We organized a SVDD Challenge@SLT 2024 to advance research in this field. Click here to learn more.

CtrSVDD

A Benchmark Dataset and Baseline Analysis for Controlled Singing Voice Deepfake Detection

Yongyi Zang, Jiatong Shi, You Zhang, Ryuichi Yamamoto, Jionghao Han, Yuxun Tang, Shengyuan Xu, Wenxiao Zhao, Jing Guo, Tomoki Toda, Zhiyao Duan

yongyi.zang@rochester.edu, you.zhang@rochester.edu, zhiyao.duan@rochester.edu, svddchallenge@gmail.com

TL;DR We present our collected novel dataset CtrSVDD and corresponding baselines for controlled singing voice deepfake detection.

Presented at Interspeech 2024

Abstract

Recent singing voice synthesis and conversion advancements necessitate robust singing voice deepfake detection (SVDD) models. Current SVDD datasets face challenges due to limited controllability, diversity in deepfake methods, and licensing restrictions. Addressing these gaps, we introduce CtrSVDD, a large-scale, diverse collection of bonafide and deepfake singing vocals. These vocals are synthesized using state-of-the-art methods from publicly accessible singing voice datasets. CtrSVDD includes 47.64 hours of bonafide and 260.34 hours of deepfake singing vocals, spanning 14 deepfake methods and involving 164 singer identities. We also present a baseline system with flexible front-end features, evaluated against a structured train/dev/eval split. The experiments show the importance of feature selection and highlight a need for generalization towards deepfake methods that deviate further from training distribution. The CtrSVDD dataset and baselines are publicly accessible.

Dataset Design

The CtrSVDD dataset consists of 220,798 mono vocal clips in a total of 307.98 hours at a sample rate of 16 kHz. Our bonafide singing vocals are sourced from existing open singing datasets, including Mandarin singing datasets: Opencpop, M4Singer, Kising, official ACE-Studio release, and Japanese singing datasets: Ofuton-P, Oniku Kurumi, Kiritan, and JVS-MuSiC. We incorporate 14 deepfake systems across both SVS and SVC to cover many existing architectures, offering a comprehensive evaluation landscape.

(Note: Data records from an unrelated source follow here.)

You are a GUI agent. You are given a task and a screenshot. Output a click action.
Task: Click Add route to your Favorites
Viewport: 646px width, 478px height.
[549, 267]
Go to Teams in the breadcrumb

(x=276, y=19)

Partition	# Speakers	Bonafide	Deepfake
Partition	# Speakers	# Utts	# Utts	Attack Types
Train	59	12,169	72,235	A01∼A08
Dev	55	6,547	37,078	A01∼A08
Eval	48	13,596	79,173	A09∼A14

Summary of our CtrSVDD dataset.

An overview of source datasets and deepfake methods distribution is illustrated in the figure below:

Overview of source datasets and deepfake methods distribution on the train/dev/eval splits of our CtrSVDD data.

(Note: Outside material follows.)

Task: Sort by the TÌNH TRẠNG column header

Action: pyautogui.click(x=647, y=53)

Samples from the CtrSVDD Dataset

We select several samples from CtrSVDD for demonstration.

Bonafide sample from M4Singer, Speaker #110

Deepfake sample from M4Singer, Speaker #110, Attack Type A07

Bonafide sample from Opencpop, Speaker #58

Deepfake sample from Opencpop, Speaker #058, Attack Type A01

Bonafide sample from Ofuton-P, Speaker #000

Deepfake sample from Ofuton-P, Speaker #000, Attack Type A05

Baseline systems

We design a versatile baseline framework to facilitate a fair evaluation of diverse front-end representations. The backend is based on AASIST and we use Spectrogram, Mel-Spectrogram, MFCC, LFCC, Raw-waveform as front-ends.

Frontend	EER (%)	Per-method EER (%)
Frontend	EER (%)	A09	A10	A11	A12	A13	A14
Spectrogram	25.50 ± 0.09	32.02 ± 0.09	14.03 ± 0.10	14.67 ± 0.08	35.18 ± 0.31	18.10 ± 0.10	28.55 ± 0.17
Mel-Spectrogram	25.19 ± 0.10	25.29 ± 0.14	15.95 ± 0.15	37.31 ± 0.09	29.28 ± 0.25	12.86 ± 0.08	27.54 ± 0.11
MFCC	26.67 ± 0.07	6.87 ± 0.10	2.50 ± 0.07	4.18 ± 0.06	45.57 ± 0.11	3.28 ± 0.04	42.98 ± 0.08
LFCC	16.15 ± 0.06	5.35 ± 0.07	2.92 ± 0.04	5.84 ± 0.07	29.47 ± 0.06	3.65 ± 0.05	24.00 ± 0.10
Raw Waveform	13.75 ± 0.11	6.72 ± 0.06	0.96 ± 0.05	3.59 ± 0.06	26.83 ± 0.10	0.95 ± 0.04	19.03 ± 0.12

Evaluation results of baseline systems on the evaluation set. Best performing results for each category are illustrated in bold.